Chapter 38 - To Cultivate Image

Chapter 38 - To Cultivate Image

When I awoke, there was work to do. The light of the wane dragons filtered in through the windows in the long office. Though I hadn’t slept long, I found myself far more refreshed than I expected. I attributed it to Mithra’s magic fingertips. I pulled on my shirt and gathered my things before heading down the hall and below to the common room.

I spotted a familiar figure at the bar, and pulled a stool up beside Damen, the elf working boy who had shown an interest in Annalisa. He cast a glare my way and pulled his blanket tighter. His teeth chattered and a mug of hot tea sat before him on the bar.

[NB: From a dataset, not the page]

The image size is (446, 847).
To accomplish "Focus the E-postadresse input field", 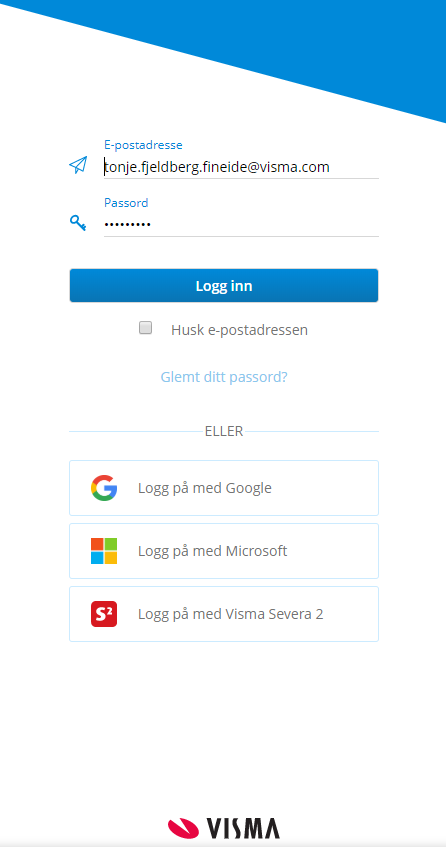I will [241, 167].
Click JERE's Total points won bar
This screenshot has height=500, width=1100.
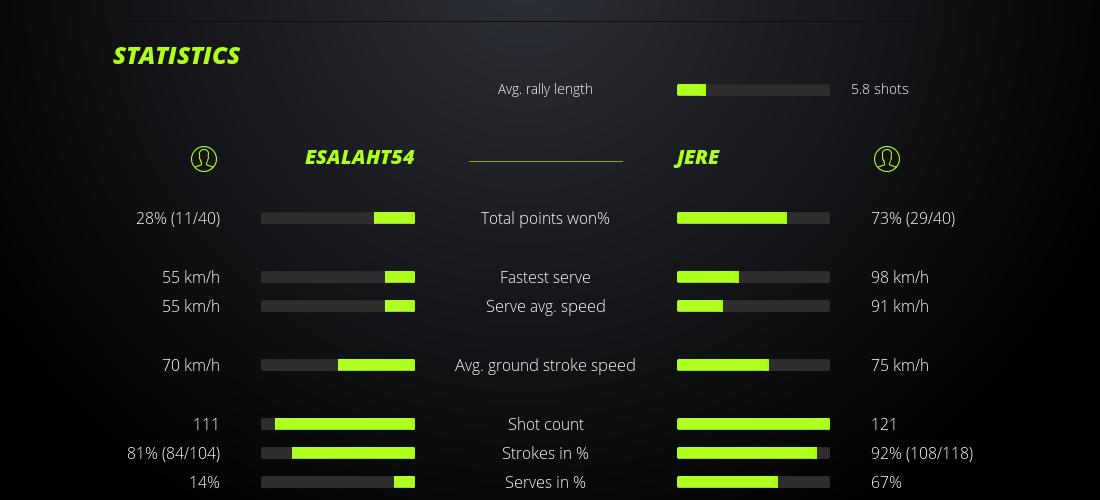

It didn’t take a genius to suss out what had happened there. Annalisa had seen Mithra demonstrating skill in something and the devilborn girl was insanely competitive. Second, and most unfortunately for Damen, Annalisa was touched by the plane of frost, not fire. That’s adding two and two if I’ve ever seen it. This unfortunate recipe for frozen, mangled muscles had found its way onto the unfortunate elf in the most dangerous bed in the brothel.

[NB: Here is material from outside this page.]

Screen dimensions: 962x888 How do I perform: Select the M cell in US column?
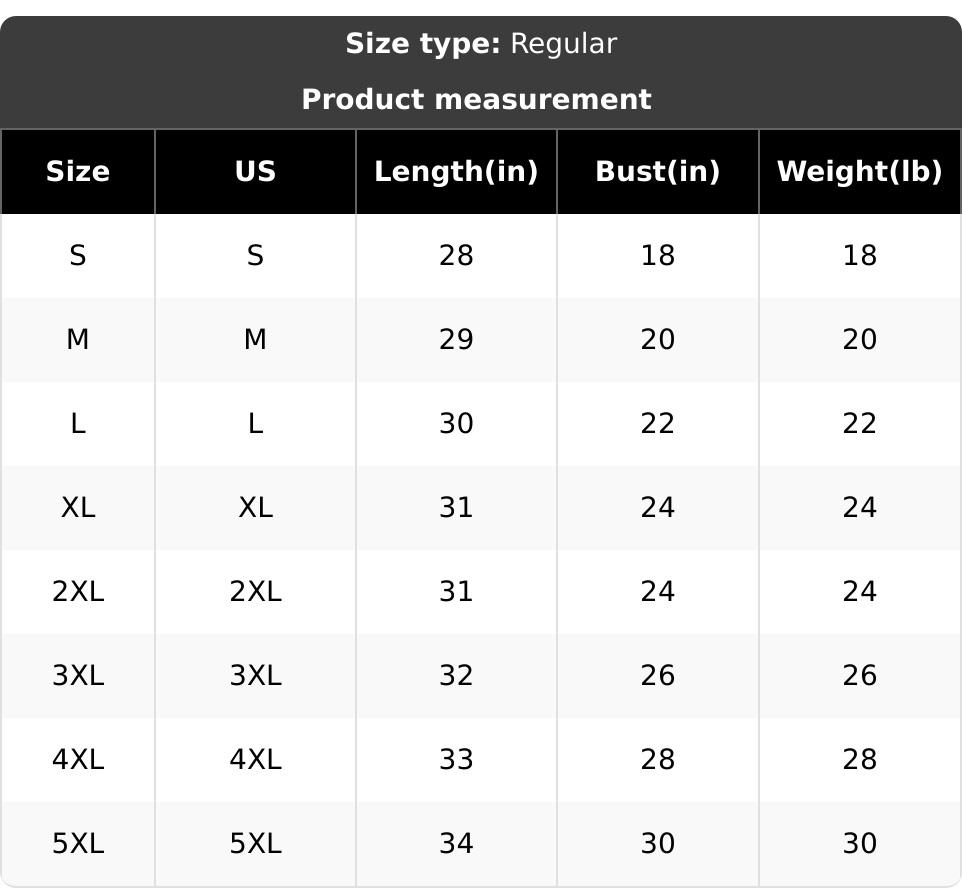click(255, 340)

“I don’t envy you, chum,” I said, motioning the barkeep over. “Bring him some stew, too, will ya? The man is suffering.”

Jaco cocked his eyebrows at me. “He’s ‘ad three bowls afore you even came down.”

“Then bring it to me, instead.”

Jaco shrugged and disappeared into the back. Meanwhile, I watched Damen pick up his tea with shaking fingers and slosh half of it out of the cup before it made it to his lips. Poor devil. His ears twitched, and he suddenly made himself scarce.

I heard the thump of Annalisa coming down the stairs mere moments later, and the woman looked quite pleased with herself, surely unaware of the carnage she’d wrought. She plopped down next to me on Damen’s vacated stool, beaming with pride. I’m sure she believed in her core that she’d just given the elf the best massage of his life—while more likely coming close to ending it, or at least making the elf wish someone would. Well, I’d warned Mithra that he ought stay away.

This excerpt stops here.